Your suppliers and vendors have an atrocious security posture.
Let me tell you about three incidents:
In 2013 Target was the target of a malicious hack which resulted in the loss of sensitive information like credit/debit card details, PINs, names, physical and email addresses, telephone numbers etc. of around 110mn customers!
In May 2015 the IRS admitted that copies of past tax returns of around 330,000 tax payers were stolen by a sophisticated gang of hackers.
In Aug 2015 nine suspected insider traders were arrested by the FBI on charges of committing securities fraud when they traded shares of companies like HP, Boeing, and Oracle based on advance financial information passed onto them by hackers.
In all the three cases core systems were not directly compromised by the cyber criminals. Instead, hackers took an easier route, selecting third party suppliers, vendors etc whose security controls were not up to snuff.
Why third party hacks are so easy
Here’s how the Target hack possibly went down
…the breach was likely to have been initiated through Fazio Mechanical Services (FSM), a heating, ventilation and air conditioning (HVAC) contractor that was connected to Target’s systems to provide electronic billing services, contract submissions and project management services…
FSM itself was the subject of an attack in which hackers stole the credentials required to breach Target…
By allowing FSM to connect to its internal networks, Target… effectively gave up some of its own security controls and entrusted them to a third party.
In the case of the IRS hack
The IRS…said hackers had used data from breaches of non-IRS sources to gain access to the agency’s Get Transcript feature from February to mid-May 2015 and harvested (330,000) records.
And finally in the insider trading case
The hackers … broke into the computer systems of PRNewswire Association, Marketwired and Business Wire (press release services).
Information stolen by the hackers is believed to have been used by their associates in the US to buy and sell shares of dozens of companies, including Boeing, Hewlett-Packard and Oracle, to make more than $30m in profit.
These three cases demonstrate that there are no guarantees that you won’t be attacked even if you have stringent security controls.
So long as your systems can be accessed by other third parties like partners, vendors or suppliers you will always run the risk of losing sensitive data and face the brunt of everything associated with a data breach.
Negative impact of third party risk (Source)
The rot is not restricted to a few organizations though. According to a Booz Allen Hamilton report titled “5 Things about Third Party Risk Management”:
- Many organizations have no idea which third party contracts are active and what information they can access.
- They also don’t know what their most critical data assets are.
- Very few organizations manage third party and supply chain cyber risks on an ongoing basis, often with the result that low risk suppliers can become high risk after a period of time with no change in corresponding threat response.
The solution is to have a comprehensive risk management program that’s easy to set up and manage on a continuous basis without forking over truckloads of cash.
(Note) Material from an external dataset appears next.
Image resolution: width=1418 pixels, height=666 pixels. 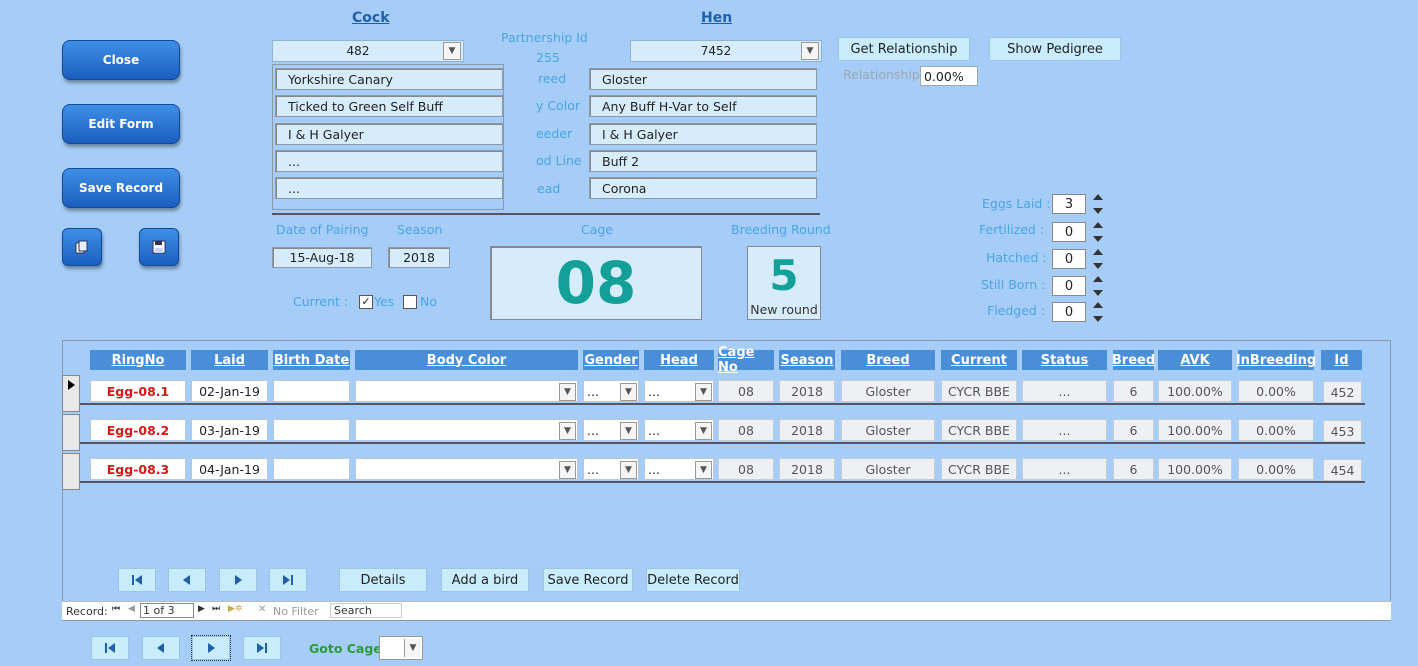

Elements of a successful third party risk management program
A third party risk management program looks like this
Elements of an effective third party risk management program
To implement a third party risk management program so that you can guard yourself against the contagious nature of IT risks do the following:
1) Add more teeth to your Business Associate Agreements
Set security policies that all third party vendors need to follow if their systems interface with yours and create contracts so that third parties are liable for any damages if any breach is traced back to their own IT systems.
2) Continuously review the security posture of contractors
You should institute a system of continuous monitoring to determine whether your suppliers are compliant with your standards, and whether there are any new threats or regulations that warrant a re-calibration of security requirements.
3) Share information
Join local and international information sharing and analysis centers set up to share information about hacks and threats. Cyber criminals often rely on hidden backdoors or zero day exploits to target systems and sooner the information is shared about an attack the less the chances are that the same hack can be repeated elsewhere.
4) Use data and technology
With AI increasingly being used in threat intelligence organizations can use algorithms to sift through big data related to supplier activity and flag abnormal behavior that might be a sign of a hack in progress. Using technology can also reduce costs and make executive sign in a no-brainer.
Human error is still the most critical piece of the risk management puzzle. If users, both external and internal, are sensitized about data security the risks of attacks or data breaches can drastically fall.
When it comes to third party risk management it’s instructive to think of yourself as an automaker. Would you install a shoddily designed seat belt sourced from a third party supplier?
In an era of interconnected databases no organization is an impregnable fort and it takes just one loose brick somewhere for the bad guys to get in and wreak havoc. To safeguard yourself from attacks, help your partners guard themselves.